Six of them revealed that they were personal friends of James Gurd, executive director of Conservative Friends of Israel and one of the witnesses.
Three of the seven Labour members of the committee said they had been on trips to Israel organised by Labour Friends of Israel - among them George Howarth, the chair of the committee.
Just one MP, Labour’s Kim Leadbeater, said she had been on a trip organised by the Council for Arab-British Understanding, which stands up for Palestinian human rights.
Political gift to Netanyahu
One final omission stands out. No Foreign Office official has been invited to give evidence about the damage the bill will inflict on Britain’s international standing.
This is understandable, given that no government wishes to advertise its own divisions. But the evidence in the leaked Foreign Office memo that the bill will help Putin launder his blood-stained reputation demands urgent and thorough investigation.
The British government is supposed to be guided by the Nolan principles of selflessness, integrity, objectivity, accountability, openness, honesty and leadership.
The choice of witnesses, as well as the membership of the committee, proves that the Nolan principles do not apply when it comes to the Economic Activity of Public Bodies (Overseas Matters) Bill.

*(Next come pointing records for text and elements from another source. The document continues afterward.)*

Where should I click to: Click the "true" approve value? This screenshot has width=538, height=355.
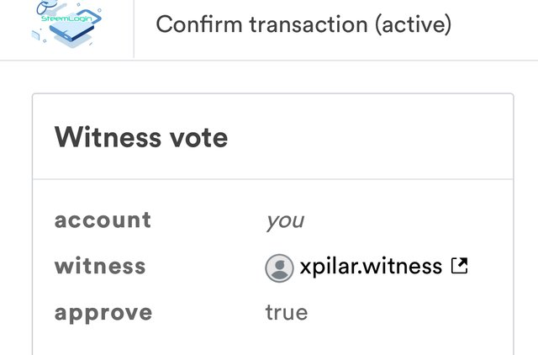(x=287, y=313)
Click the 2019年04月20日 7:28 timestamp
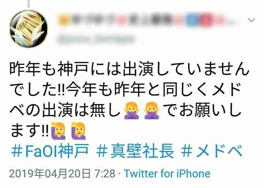264x188 pixels. [x=62, y=174]
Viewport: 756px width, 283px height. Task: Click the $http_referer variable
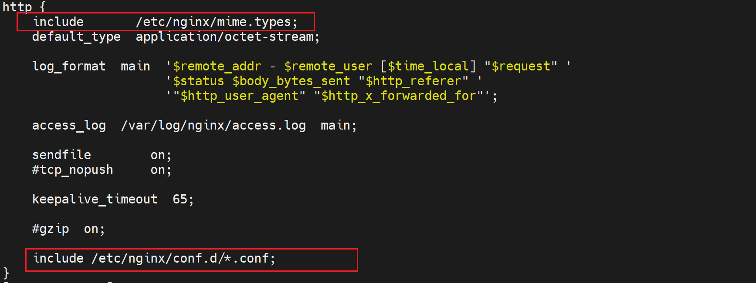[x=413, y=81]
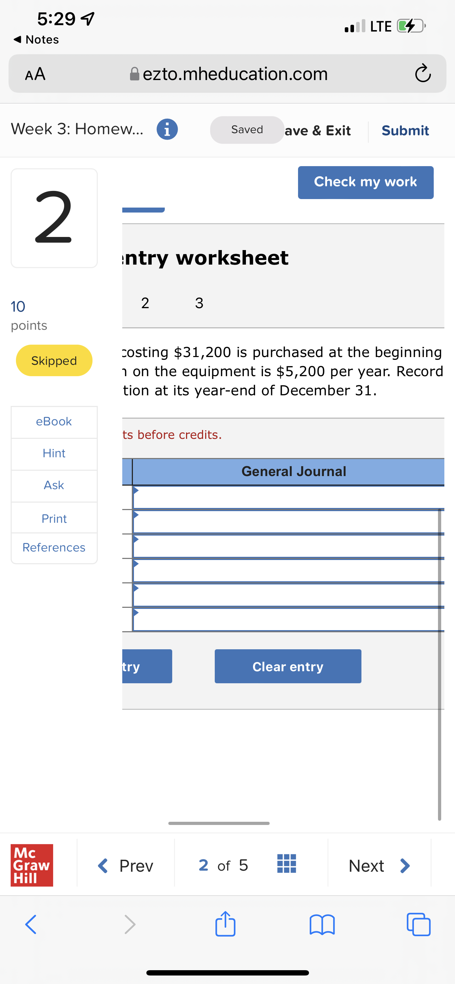Go to the Next question
The width and height of the screenshot is (455, 984).
click(379, 866)
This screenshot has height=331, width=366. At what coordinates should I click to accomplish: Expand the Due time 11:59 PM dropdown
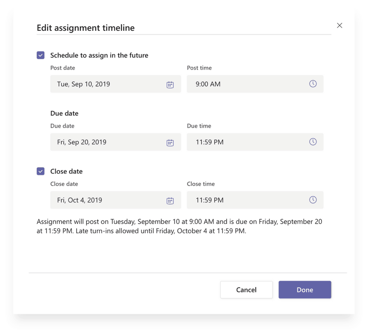[x=248, y=142]
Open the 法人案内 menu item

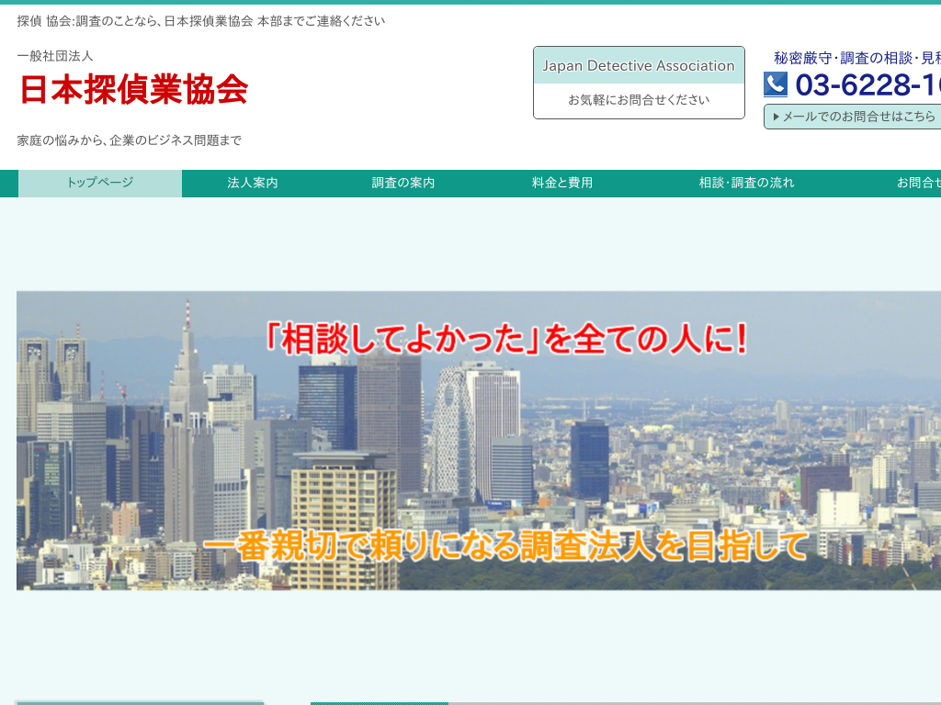tap(253, 183)
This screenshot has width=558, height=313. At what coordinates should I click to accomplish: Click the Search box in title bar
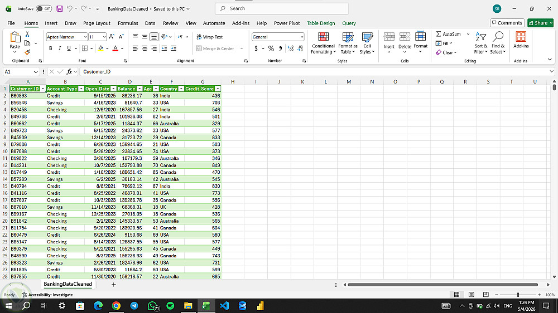[282, 8]
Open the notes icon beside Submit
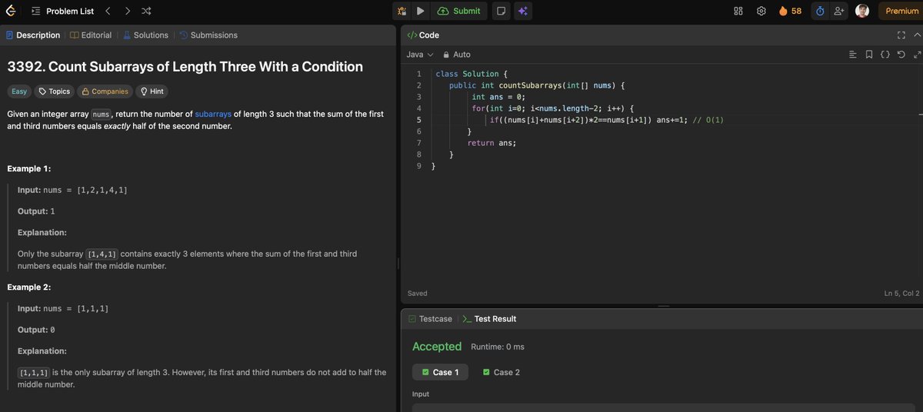The image size is (923, 412). click(501, 11)
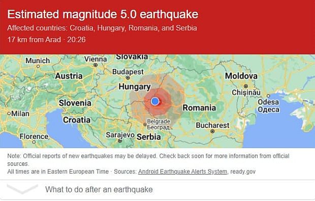The width and height of the screenshot is (315, 201).
Task: Click the Munich city marker
Action: click(x=38, y=66)
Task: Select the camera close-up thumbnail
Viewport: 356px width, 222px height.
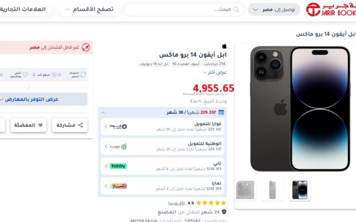Action: click(245, 190)
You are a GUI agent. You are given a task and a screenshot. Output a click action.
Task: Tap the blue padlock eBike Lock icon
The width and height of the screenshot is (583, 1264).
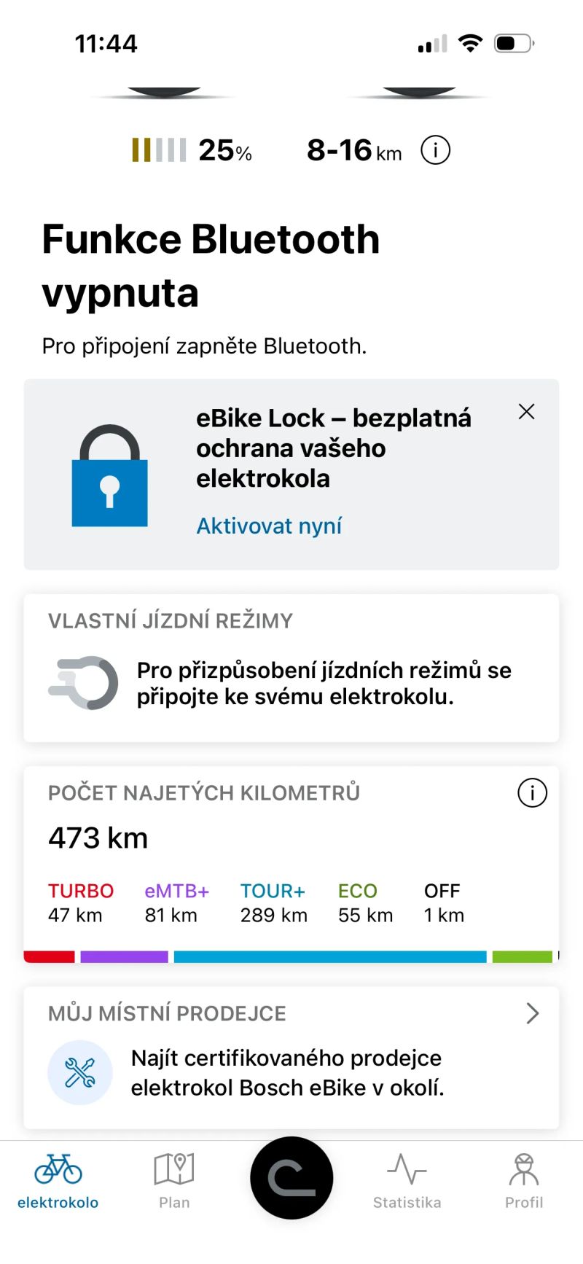[109, 475]
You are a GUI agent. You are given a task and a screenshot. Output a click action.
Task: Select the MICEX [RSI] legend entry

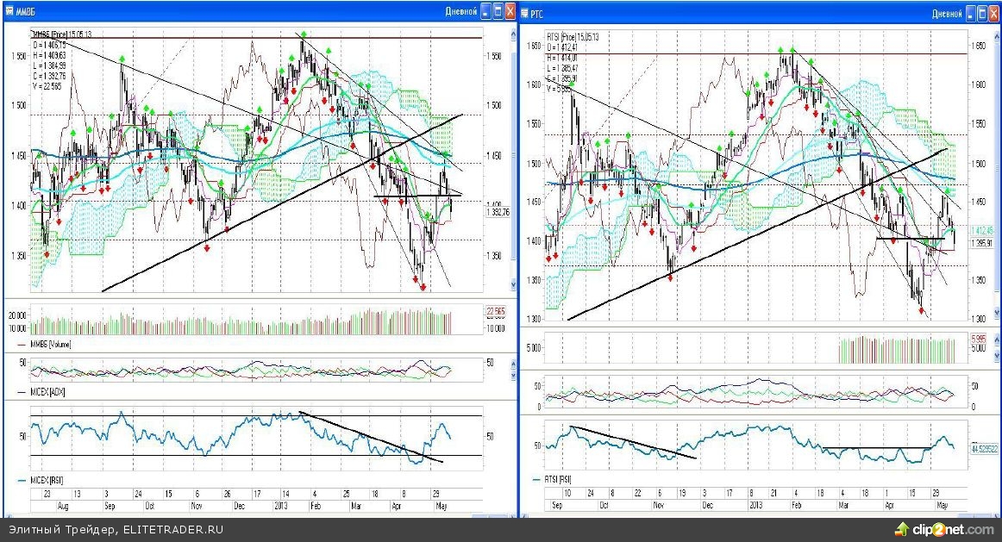tap(47, 479)
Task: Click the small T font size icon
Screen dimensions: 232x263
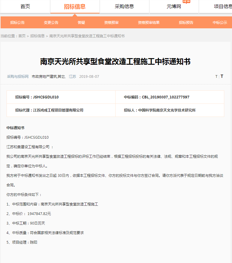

In plain English, the bill is a stitch-up.
The government does not want serious analysis of a bill that, while a significant political gift to the embattled Israeli prime minister and to Putin, threatens to inflict such grave and permanent damage on Britain’s reputation for fair dealing.
One final point. Why now?
Ever since Netanyahu re-emerged as prime minister of Israel last December, events inside Israel, and especially the occupied West Bank, have taken a turn for the worse.
Netanyahu has elevated Ita Ben Gvir from the status of the Palestinian-hating, far-right Kahanist politician to the position of minister of national security. By giving Finance Minister Bezalel Smotrich control of the illegal West Bank settlements, Natanyahu has broken precedent and accelerated the annexation of West Bank land.
Settler violence has escalated in a terrifying way, and the vast expansion of settlement building is part of a systematic programme to make a Palestinian state impossible.
Meanwhile, Netanyahu himself has embarked on a programme of judicial reform that threatens to dismantle democracy within Israel itself.
Yet, as Israel heads in this terrifying direction, the Sunak government promotes legislation that sends out the message that Israel can pursue its illegal settlements programme, with all the horrifying settler violence that goes with it, with total impunity.
The views expressed in this article belong to the author and do not necessarily reflect the editorial policy of Middle East Eye.